It’s Biblical Series:
by Michael Roberts, D. Min.
John Wesley, the founder of the Methodist movement, was fond of the biblical concept of “going on to perfection.” Using this concept, he wanted to emphasize the importance of moving beyond mere belief and growing in the persons God created us to be. He believed this to be the calling of every Christian. As United Methodist Christians, we continue to emphasize this belief.
In our day, however, the concept of “perfection” can create several misunderstandings. Perfection, as it is typically defined in our society, is not a healthy thing. Perfectionism can be very debilitating. Many people are plagued by the feeling that they have to be perfect in appearance in order to be noticed and accepted. We could call this “physical perfectionism.” Others are consumed by “environmental perfectionism,” where everything around them has to be clean and in perfect order. Equally damaging is a form of “relational perfectionism,” where one is not happy until others do exactly what the perfectionist wants, when they want it done, and how they want it done. We could also develop the idea of “behavior perfectionism” where a person believes they have to do exactly what others want in order to be loved. In all of these forms, the perfectionist is unlikely to see the blessings of the journey. They are blinded by a goal that is often unattainable. Life is marked by frustration and pain. When we talk about the biblical concept of perfection, we must move beyond these aforementioned forms. Biblical perfection is a healthy goal that can help us overcome these more debilitating forms. Biblically, perfection means to be made whole by the grace of God.
In his famous Sermon on the Mount, Jesus says,” Be perfect, therefore, as your heavenly Father is perfect” (Matthew 5:48, See also Romans 12:2; Hebrews 6:1).

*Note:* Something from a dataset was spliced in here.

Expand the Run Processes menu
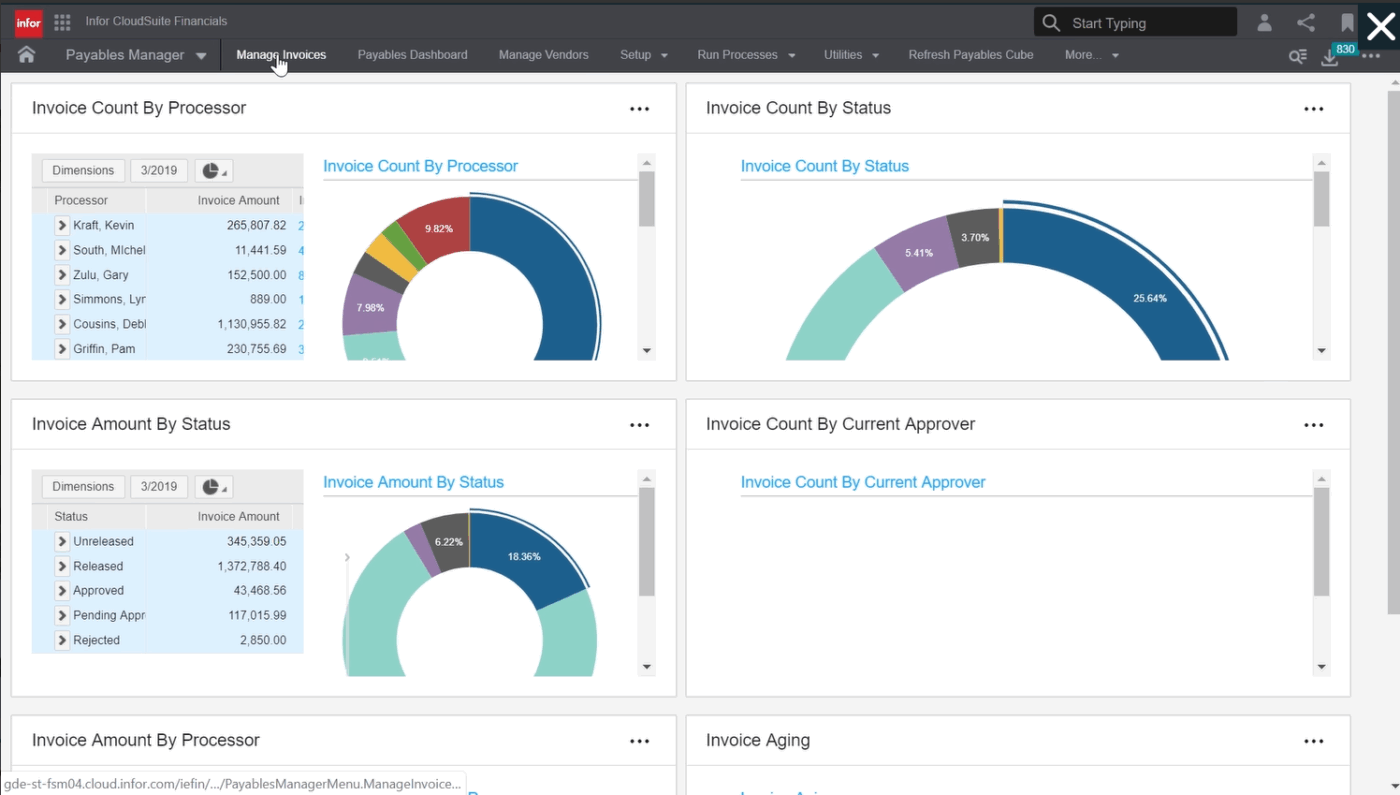This screenshot has height=795, width=1400. (746, 55)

The context of this statement is very important. This statement is the last sentence of a paragraph on love. Love, in this biblical context, is more than a feeling or emotion. It can be defined as “seeking what is good for others, regardless of who they are or what they have done.” Love is a state of being, a commitment to live in relationship with others in a certain way. Spiritually, it is the most powerful force in all the cosmos. As United Methodist Christians, we believe that “perfection in love” is the goal that is set before us (I John 4:12-19). Wesley called it “entire sanctification.” He believed that realizing this spiritual state was possible in this life, even if only for fleeting moments that gives us a glimpse of our future (Acts 26:18; Rom 6:19-23; I Cor 1:2,30,6:11).
Like the word “perfection,” the word “sanctification” denotes wholeness. It is the goal of the Christian life, but this does not mean that it is something we can earn or achieve on our own. Sanctification is a state of grace. We do not achieve this state by relying on our own ability, but by trusting in God. We do not earn it by our own goodness; rather, we grow in it by the goodness of God. The concept of sanctification helps us to realize that we do not have to be “perfect” in order to be loved and accepted. Rather, we are called to live and grow in the perfect love and forgiveness of God. In this we are made whole (See Ephesians 2:8-10;3:17f).
In a personal witness, the Apostle Paul says, “not that I have already obtained this or am already perfect (whole), but I press on to make it my own, because Christ Jesus has made me his own…forgetting what lies behind and straining forward to what lies ahead, I press on toward the goal for the prize of the upward call of God in Christ Jesus” (Philippians 3:12-14). This is a wonderful witness to the call and challenge to strive towards wholeness. As United Methodist Christians we believe in the importance of “pressing on.”
The Christian life is a lifelong process of growing in our relationship with God and becoming whole or perfected in love. (See I John 3:1-3; 4:7-12). God has given us means of grace or methods to help us along the way—worship, prayer, bible study, fellowship, and service. As the great hymn, Amazing Grace, says, “Through many dangers, toils, and snares, I have already come; Tis grace hath brought me safe thus far, and grace will lead me home.” By God’s grace we are led to the home of perfect love.